Rachna Agarwal, Founder, Design Ideator, Studio IAAD, gives her take on the issue and says, “The energy-efficiency of a window is codependent on the type of window installed, the function it serves and its contextual presence to the layout and site alike. Particularly, in aluminium systems, the frames have in-built systems where there is a thermal break. In such systems, the transfer in energy is minimised. These can often be of very high quality but come with the facet of increased expenditure and may not be the most viable option at hand.

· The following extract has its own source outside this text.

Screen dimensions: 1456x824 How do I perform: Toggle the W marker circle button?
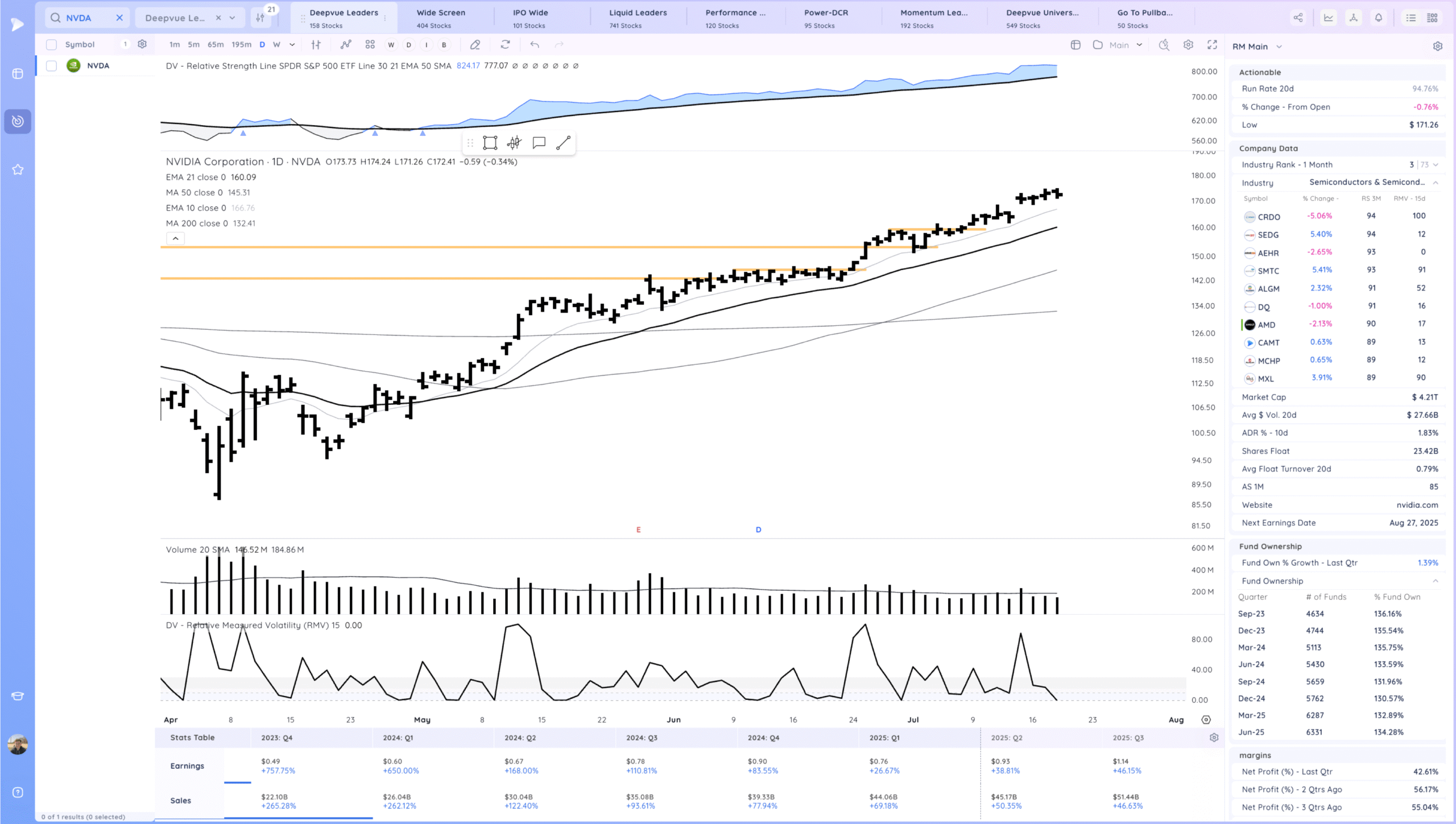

Double glazed (DGU) windows are an ideal energy efficient choice with the added benefit of minimising noise and increased insulation. This added thermal resistance reduces the heat escape in the winters and keeps spaces at an optimum temperature. Laminated glass in tandem with frames also creates an integrated energy-efficient system with its varied applications.”

Atmanirbhar Bharat
The recent coronavirus pandemic has disrupted the economic scenario for most of the industries and doors and windows, fenestration industry is also no exception. But it has also created a blessing in disguise for the companies to become more self-reliant by adopting ‘Atmanirbhar Bharat’ initiative.

Avanish Singh Visen, Chief Executive Officer, Encraft India, gives his opinion and says, “Indian Prime Minister Narendra Modi’s Atmanirbhar Bharat (‘Made in India, made for the world), is the perfect thing for India to identify its manufacturing capabilities and use this crisis as an opportunity to scale up and become a manufacturing hub. 

It is a great mission to make use of our resources, potential, and capabilities across the country in various sectors fostering entrepreneurship, nurturing innovation, and creating an eco-system with a robust supply chain. In this wake, India’s industry leaders need to invest in building robust local supply chains that will strengthen India’s position in the global chain.”

Mario Schmidt, Managing Director, Lingel Windows and Doors Technologies Private Limited says, “One has to step out of the comfort zone and do the job efficiently and effectively. When a person becomes Atmanirbhar, he becomes more responsible and can overcome the day to day challenges. Atmanirbhar Bharat will have a positive impact on our sector as each one will become more accountable for what they do.”